DATE: THURSDAY, April 19, 1990                   TAG: 9004190079
SECTION: EXTRA                    PAGE: E-5   EDITION: METRO 
SOURCE: JEFF DeBELL STAFF WRITER
DATELINE:                                 LENGTH: Medium


CHORAL GROUP TACKLES BACH

The Roanoke Valley Choral Society will test itself against Johann Sebastian Bach's Mass in B Minor on Monday night.

The concert will be in Clara Black Auditorium at Patrick Henry High School, starting at 8 p.m.

"I call it the most difficult choral piece ever written," said Jeff Sandborg, director of the group. "It's the ultimate challenge."

Few would disagree. The Mass is one of the artistic benchmarks of western civilization.

Musically, it is long and complex. Spritually, it is a profound expression of what Sandborg regards as Bach's singular power "to uplift the spirit."

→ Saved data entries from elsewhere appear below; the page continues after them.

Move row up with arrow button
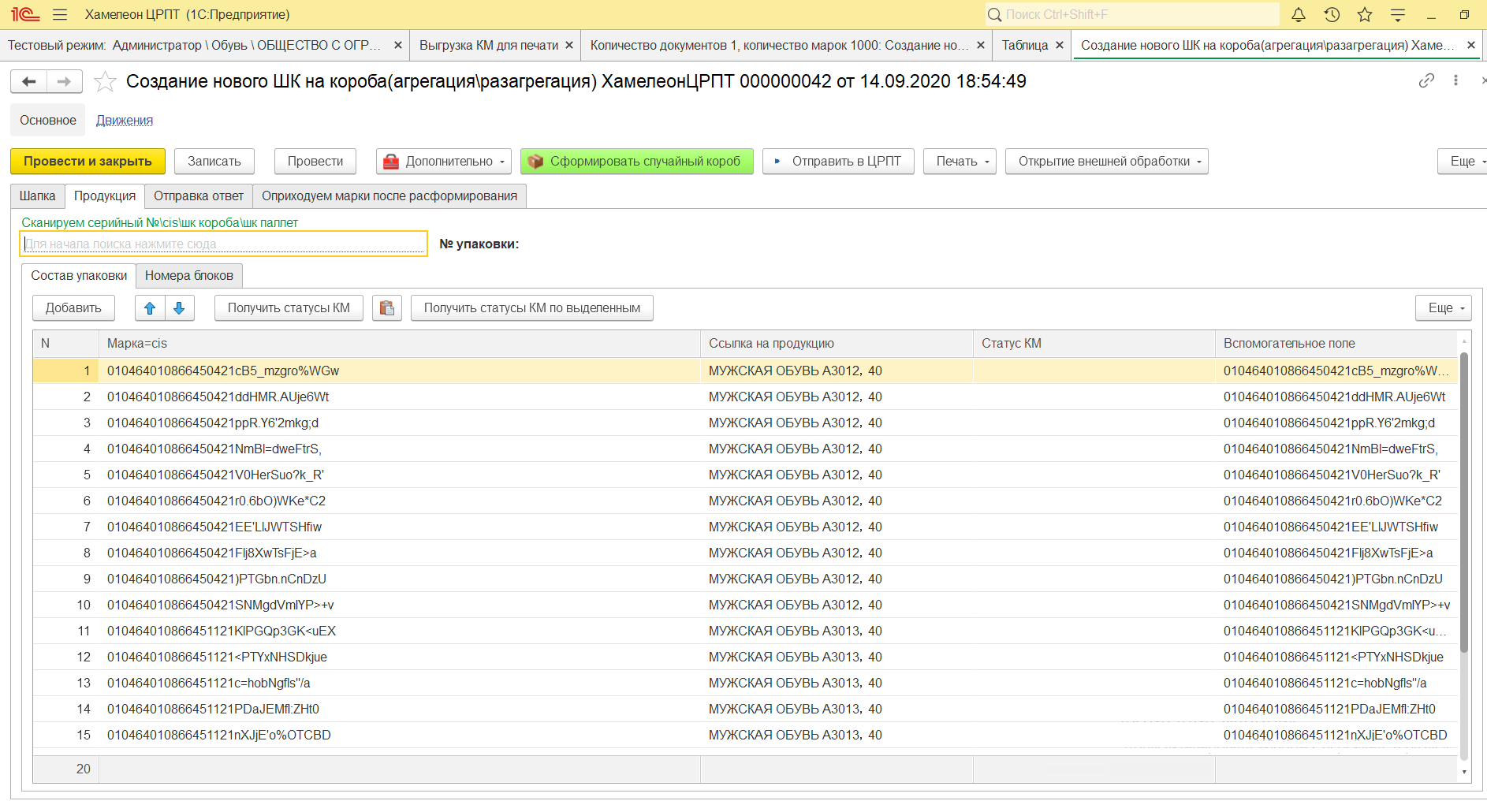This screenshot has height=812, width=1487. coord(150,308)
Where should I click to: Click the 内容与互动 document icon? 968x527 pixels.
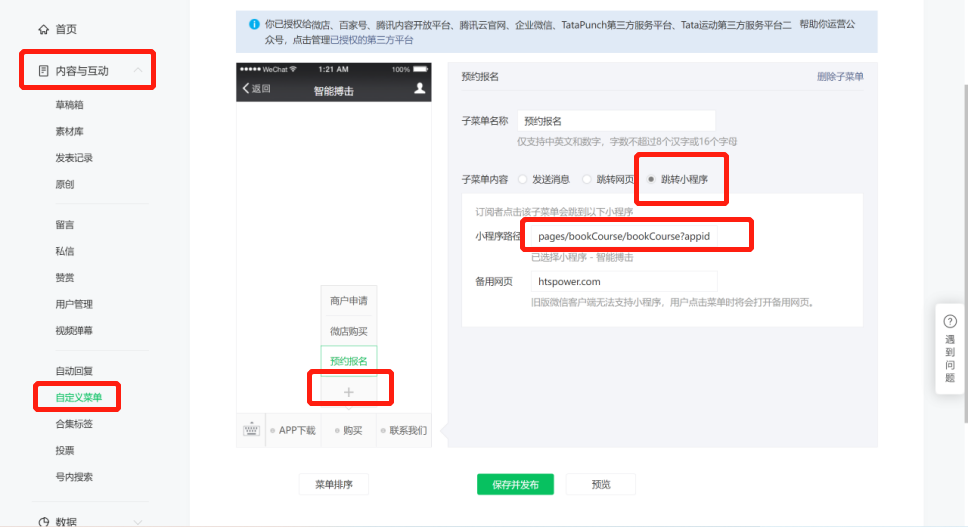click(43, 71)
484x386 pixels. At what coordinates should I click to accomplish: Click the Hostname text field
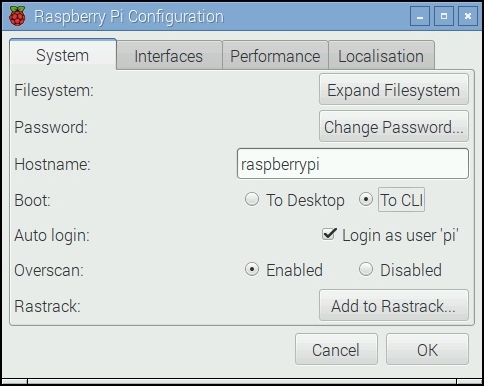click(353, 164)

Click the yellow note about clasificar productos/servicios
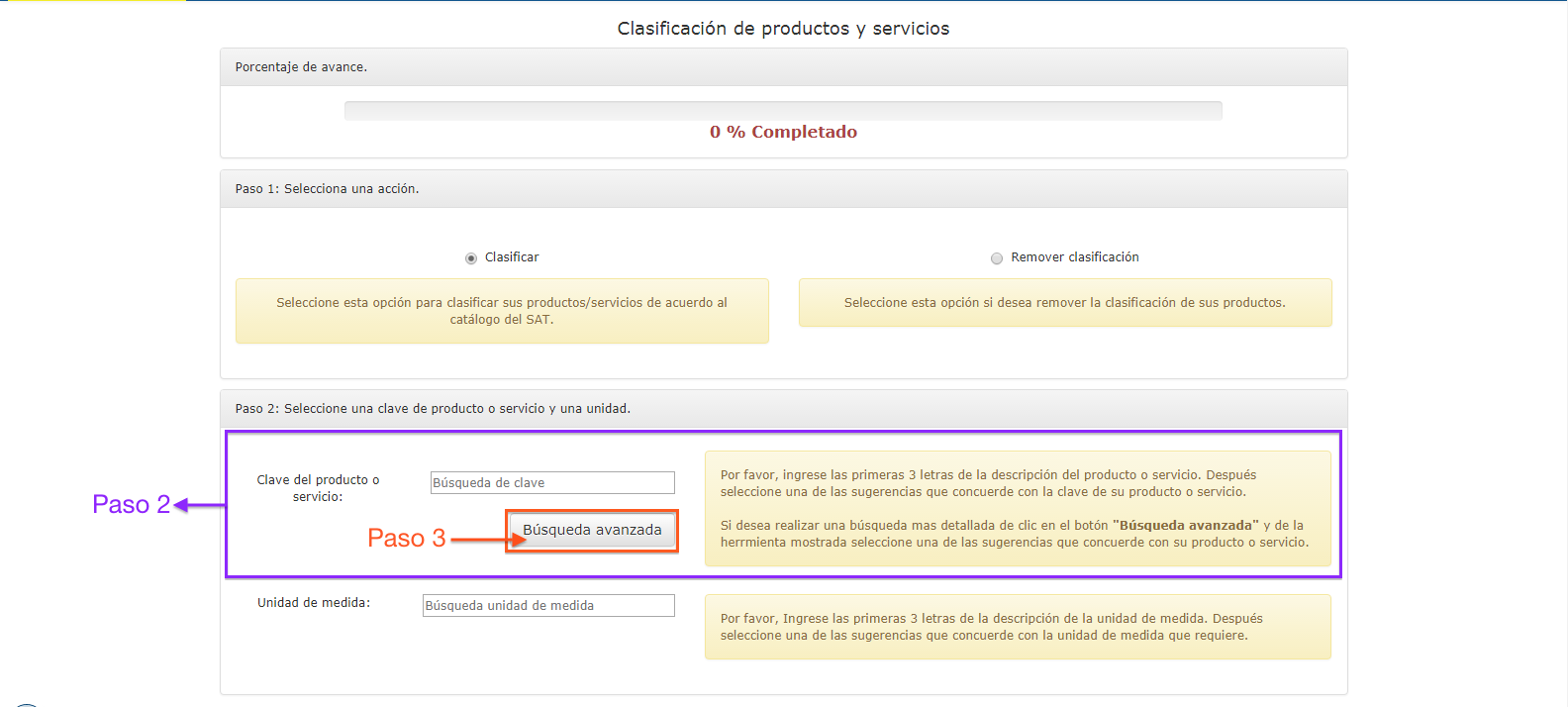pyautogui.click(x=502, y=311)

Tickets are $10. They can be bought in advance from choral society members and at offices of The Arts Council of Roanoke Valley in Center in the Square, which is supporting the concert with a grant. Tickets also will be available at the door.

The concert originally was scheduled for April 22. It was moved back a day because Sandborg was unable to book enough musicians for the original date.

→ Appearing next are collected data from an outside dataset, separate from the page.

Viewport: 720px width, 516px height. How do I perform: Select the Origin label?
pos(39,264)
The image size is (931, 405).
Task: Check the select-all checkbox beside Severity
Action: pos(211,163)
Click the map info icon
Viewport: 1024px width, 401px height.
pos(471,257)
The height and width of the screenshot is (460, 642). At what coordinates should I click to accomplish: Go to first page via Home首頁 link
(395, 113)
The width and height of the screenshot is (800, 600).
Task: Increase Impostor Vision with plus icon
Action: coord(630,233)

He will conduct the Mass with a 25-piece orchestra, an 80-voice chorus and five soloists, most from outside the Roanoke Valley. The single exception is soprano Marianne Sandborg.

Elaine Fields of Blacksburg will be the other soprano soloist. Diane Thornton of Winston-Salem, N.C. will be the contralto soloist.

Bass and tenor soloists, respectively, are Philip Sargent of Winchester and Michael Henry of Richmond.

Sally Goff of Roanoke's Grandin Court Baptist Church will be organist.

The choral society will skip two sections of the Mass, which runs more than two hours in its entirety.

The Kyrie, Gloria, Sanctus, Benedictus and Agnus Dei will be performed as written. The Credo and Osanna sections will not be done.

Sandborg said the full B Minor Mass is extraordinarily long even by the standards of Bach's day and may not have been intended for performance in its entirety.

"It's a collection of mass movements that Bach wrote for various occasions and assembled over 20 years of his life."

When the composer brought it all together and added the Credo, Sandborg said, "he saw it as a sort of musical last will and testament."